Thankfully, this tool redeemed itself over hard floors, where it did a superb job on our test patch of mixed oats. It swept clean in a single pass and managed to avoid dropping any debris on the back stroke – thanks, ironically, to the rear lifting slightly and scooping in loose debris.

The only issue is that we couldn’t think of many occasions where the parquet tool wouldn’t be a better choice for hard floors.

Polti Forzaspira MC330 Turbo – How easy is it to use on stairs?

We saved the Polti’s tools and small turbo-brush for use on stairs. The 5m cable is certainly nothing to get too excited about and is pretty much the minimum we require for a full stair clean at Chez Stevenson. It does, however, retract nicely into the body of the vacuum when you’re finished.

With such a short cable we had to tackle the stairs from the top and the bottom, and the Polti’s hose and tubes weren’t quite long enough to meet in the middle without having to pick up the cleaner.

As noted, this is no lightweight unit, and there’s no way to stand it on its end. Your options are to either hold it with one hand and vacuum the other – a health and safety hazard waiting to happen – or to place it down on each step and pick it up again afterwards.

When you first attach the small turbo-brush and switch it on, nothing happens. In fact, the small brush spins only when it’s in contact with the floor surface; otherwise, the air simply rushes around it. Place it on the carpet and it quickly picks up speed, although not instantaneously. Lift it on to the next step and it stops in between, taking a few moments to get going again when you place it down. It’s quite an odd sensation, and rather reinforces our preference for electrically powered brushes.

Moreover, cleaning performance is poor. Where the brush itself touches the carpet, cleaning is fine, but the large blanks at either end of the brush mean it’s only cleaning an area a few inches wide at a time.

There’s also no danger of getting anywhere close to the edges of each step. For this you have to remove the head switch to one of the detailed tools and clean the last inch. Not ideal.

While you could use any of the three main floor-heads attached directly to the handle, none would make for easy manoeuvring or efficient step cleaning – particularly on corner stairs.

Polti Forzaspira MC330 TurboVacuum cleaner with pet hair in the dust compartment.

Polti Forzaspira MC330 Turbo – How does it cope with pet hair?

With two turbo brushes on offer, the MC330 turbo looked set for a Crufts champion-level performance with pet hair cleaning. It didn’t happen. The main turbo brush seemed to generally skim over the top of pet hairs in the carpet rather than pick them up, and the “lifting off” on the backstroke didn’t improve matters either.

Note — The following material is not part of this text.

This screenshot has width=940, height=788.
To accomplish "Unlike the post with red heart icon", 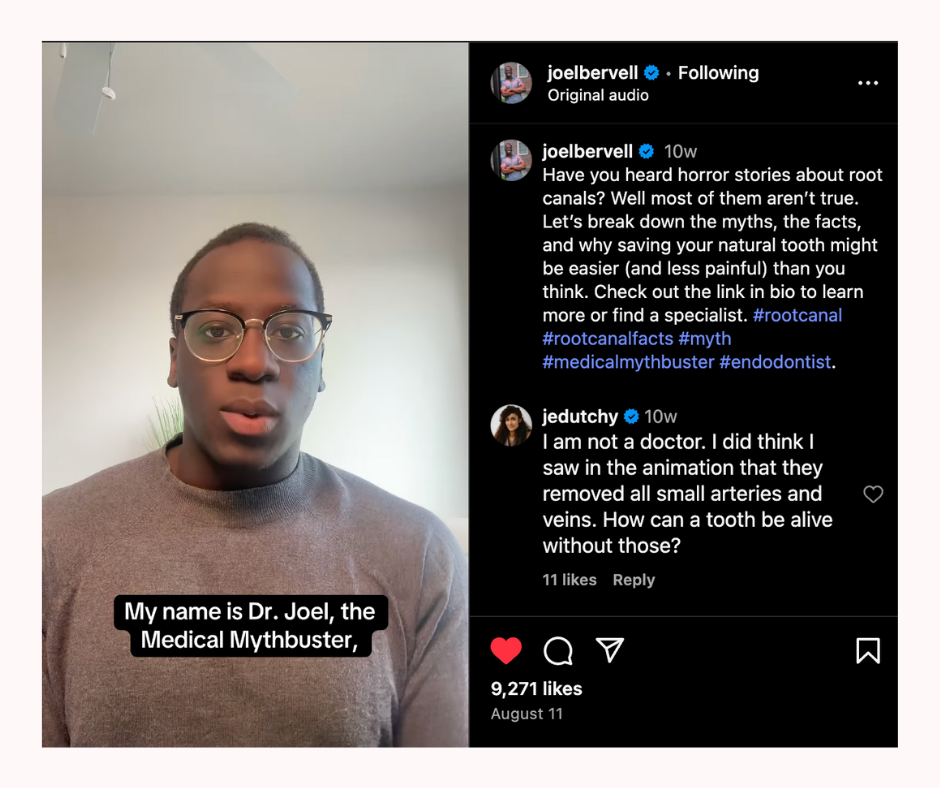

On our test patch of mixed Collie and Labrador hair spread over a 30cm circle, it took the MC330 Turbo and this head around 18 seconds to clean up the hair completely. That is well outside what we’d qualify as a successful pet hair-specific cleaner.

Results were rather mixed for pet hairs over hard floors, too. The parquet floor tool was perhaps the best on offer, although its low bristles did mean larger tumbleweed fur balls tended to get swept away rather than sucked into the cleaner.

The combined floor-head set to hard floors didn’t suffer such a fate and was quite good at picking up loose pet hairs. However, at the end of the test, we realised that pet hairs had become comprehensively entwined around the smaller wheels (pictured), requiring a few minutes’ surgery to clean it up before putting it away.

Despite promising much for our furry friends then, the Polti’s pet performance remains in the dog house.

Polti Forzaspira MC330 TurboHand removing filter from green and gray vacuum cleaner

Should I buy the Polti Forzaspira MC330 Turbo?

The Forzaspira MC300 Turbo brought Italian flair and great performance promise to the test bench. Yet it isn’t without its foibles and quirks. The bin size, remote control, suction power and ergonomics are all great, but the vacuum cleaner is let down a little by rather dodgy tool design and a short cable.

Verdict

Overall, the Polti Forzaspira MC330 Turbo offers a good mix of performance and options, but it’s more Alfa Romeo than Maserati.